▸ Description of the task
Write the next part of the forum thread about Terry Camper wheels, beginning with the reply posted by H2H1.

▸ Text excerpt
►
# Terry Camper wheels



## bonnycolton (Aug 29, 2010)

We have a 1959 Terry Camper and the wheels that are on it are not the correct size.

We thought we bought the right ones but the lug pattern does not fit.  Anyone know what actually is suppose to be on her?  Thanks from Colorado!


----------



## Bounder Boy (Aug 30, 2010)

Re: Terry Camper wheels

Hmmmm, You mention that the current are not correct. What makes you say that? Also the current lug pattern fits, but your replacement does not.  Little puzzled. are you talking about the rims or the tires? What made you think the current are not correct. You must have been told by someone or have other information.  Please fill us in more....


----------



## H2H1 (Aug 30, 2010)
◄
▸ Given material
►
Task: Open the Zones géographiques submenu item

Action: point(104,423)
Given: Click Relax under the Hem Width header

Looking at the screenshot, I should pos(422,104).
◄
▸ Answer to the task
Re: Terry Camper wheels

well if the new ones don't fit , someone sold you the wrong one. Go back where you got them and tell them they are the wrong one. Also take it to a reputable dealer and have him to look at it and get the right size.


----------



## Grandview Trailer Sa (Aug 31, 2010)

Re: Terry Camper wheels

I can almost be certain that wheels for a 1959 camper are not being made today.  They had different ideas back then.  A lot of times new hubs will actually fit the older axles and then a new wheel can be purchased.  

Take it, if you can, to a guy who has been in the trailer business as long as I have, and I bet you can find a combination to make it work.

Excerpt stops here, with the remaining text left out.